Dorota Formanowicz 1Elżbieta Pawliczak 2Irena Pietrzak 2

1. Univ. of Medical Sciences in Poznań, Dept. of Clinical Biochemistry, Grunwaldzka 6, Poznań 60-780, Poland
2. Univ. of Medical Sciences in Poznań, Dept. of Nephrology, Transplantology and Internal Medicine, Przybyszewskiego 49, Poznań 60-355, Poland

Abstract

The brain natriuretic peptide (BNP) is synthesized and released by cardiomyocytes in response to increased transmural wall stress. It is produced by ventricular myocytes as circulating propeptide (proBNP) and further processed to N-terminal proBNP (NT-proBNP). The increase plasma NT-proBNP concentration may be useful indicator for asymptomatic left ventricular dysfunction. This phenomenon is very important particularly in patients with end-stage renal disease, because heart failure is a leading cause of their death.

The aim of this study was assessing the NT-proBNP plasma concentration and finding the influencing factors on its plasma concentration in patients treated with maintenance haemodialysis (mHD).

Studies were taken on 66 mHD patients (mean duration of HD 47.35±37.12 months), 20 of them suffered from coronary artery disease. HD procedures were performed 3 times a week for 4 hours with polysulphone capillary dialyzers with a regiment of i.v. iron (112.52±15.25 mg per week) and i.v. rHuEPO (5392.85±3234.35 IU per week). Blood samples were drawn from fasting patients at the start of the second HD of the week. Reference values were obtained from 20 healthy volunteers (HV).

NT-proBNP and soluble transferrin receptor (sTfR) concentrations were assessed by ELISA method. The concentrations of selected hematological variables (RBC, HCT, HGB), total cholesterol, LDL-cholesterol, triglycerides (TG) and creatinine were evaluated by the routine laboratory tests.

In mHD patients plasma concentration of NT-proBNP (152.2±68.6 fmol/ml) and sTfR (1.54±0.84 mg/ml) were significantly higher (p<0.05) in comparison to HV: NT-proBNP (35.6±21.3 fmol/ml) and sTfR (0.71±0.84 mg/ml). The values of RBC, HCT, HGB in serum were significantly (p<0.0001) lower in mHD than in HV group. Total cholesterol, LDL-cholesterol and TG were slightly (with no statistical significance (p=0.07)) decreased in mHD. The positive correlations between NT-proBNP and the presence of the coronary artery disease (r=0.19, p=0.01), duration of HD treatment (r=0.31, p<0.0001) and creatinine serm concentration (r=0.31, p<0.0001) were observed.
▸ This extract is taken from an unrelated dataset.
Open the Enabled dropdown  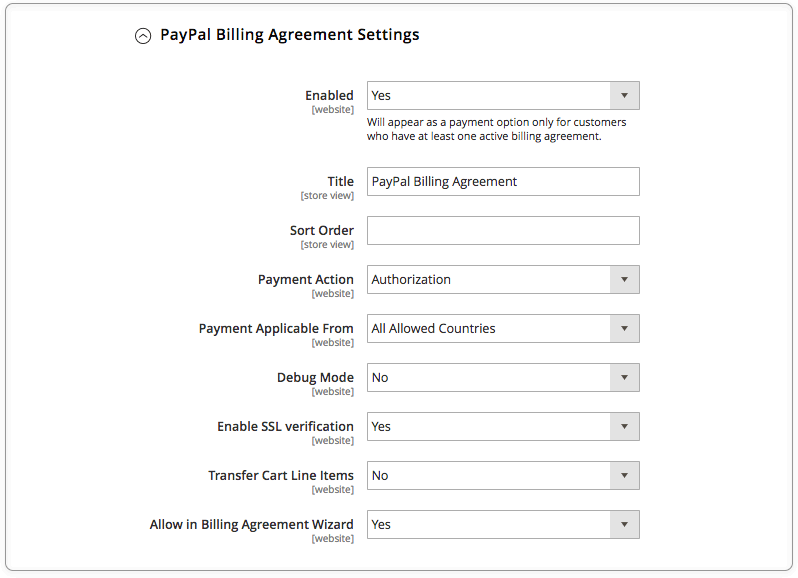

Plasma concentration of NT-proBNP inversely correlated with total cholesterol (r=-0.55, p<0.0001), LDL cholesterol (r=-0.5, p<0.0001), RBC (r=-0.36, p=0.006) and HGB (r=0.041, p=-0,274). Between NT-proBNP and sTfR, TG no significant correlations were revealed.
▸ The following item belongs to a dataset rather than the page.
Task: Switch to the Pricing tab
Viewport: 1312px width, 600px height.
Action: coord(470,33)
Studied patients, especially those with coronary artery disease shoved the propensity to the high plasma NT-proBNP concentration The concentration of this parameter may be influenced by the duration of HD treatment and serum creatinine concentration. It is probably because it is cleared from plasma by renal secretion. The inverse correlations between NT-proBNP, selected haematological and lipids parameters suggest that anaemia and malnutrition, atherosclerosis and inflammation syndrome may be another factor influencing NT-proBNP.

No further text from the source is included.